Report, as a single number, how many lines of the records contain the word "agent".

Task input:
------------------------
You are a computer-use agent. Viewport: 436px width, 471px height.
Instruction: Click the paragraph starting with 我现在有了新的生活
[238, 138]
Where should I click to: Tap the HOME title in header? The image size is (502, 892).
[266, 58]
------------------------
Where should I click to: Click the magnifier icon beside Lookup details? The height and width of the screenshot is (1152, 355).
------------------------
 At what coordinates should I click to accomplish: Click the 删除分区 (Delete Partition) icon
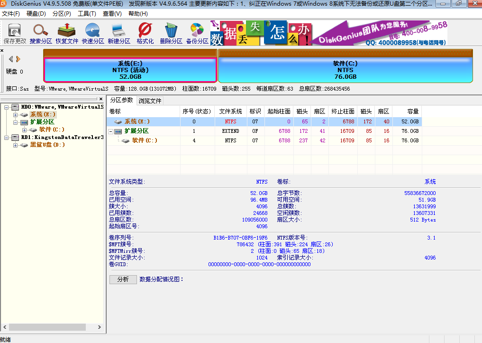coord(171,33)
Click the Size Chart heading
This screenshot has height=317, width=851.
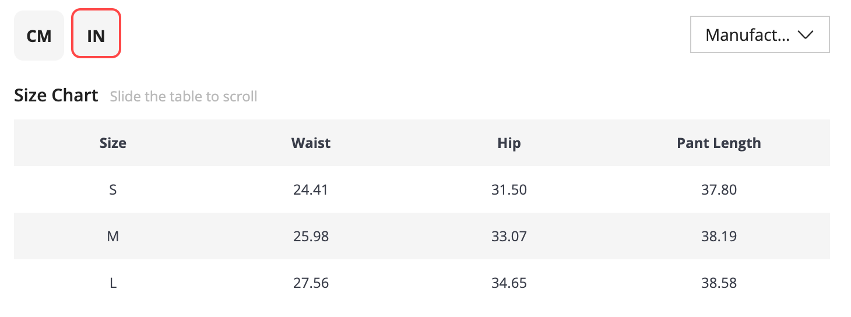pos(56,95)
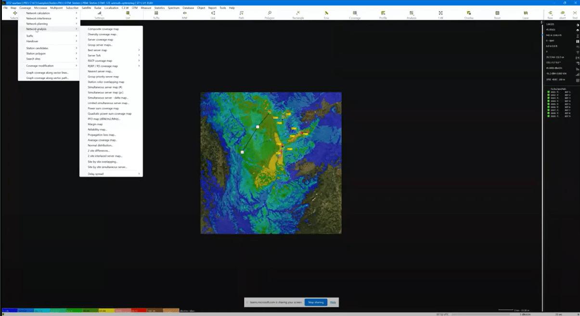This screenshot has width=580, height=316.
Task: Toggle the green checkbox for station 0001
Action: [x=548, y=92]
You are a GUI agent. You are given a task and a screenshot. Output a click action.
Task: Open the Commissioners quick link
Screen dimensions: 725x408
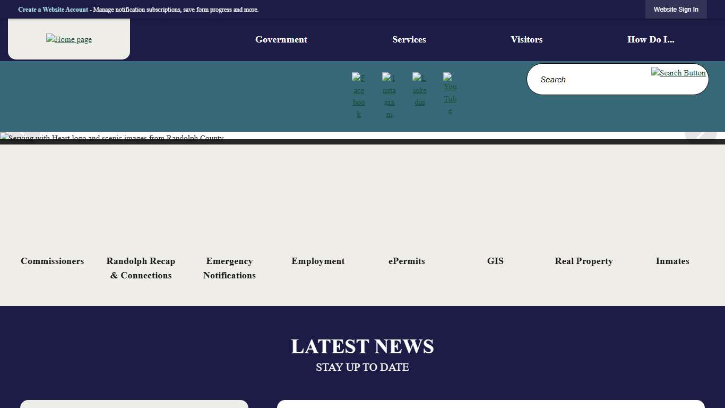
------------------------
Task result: 2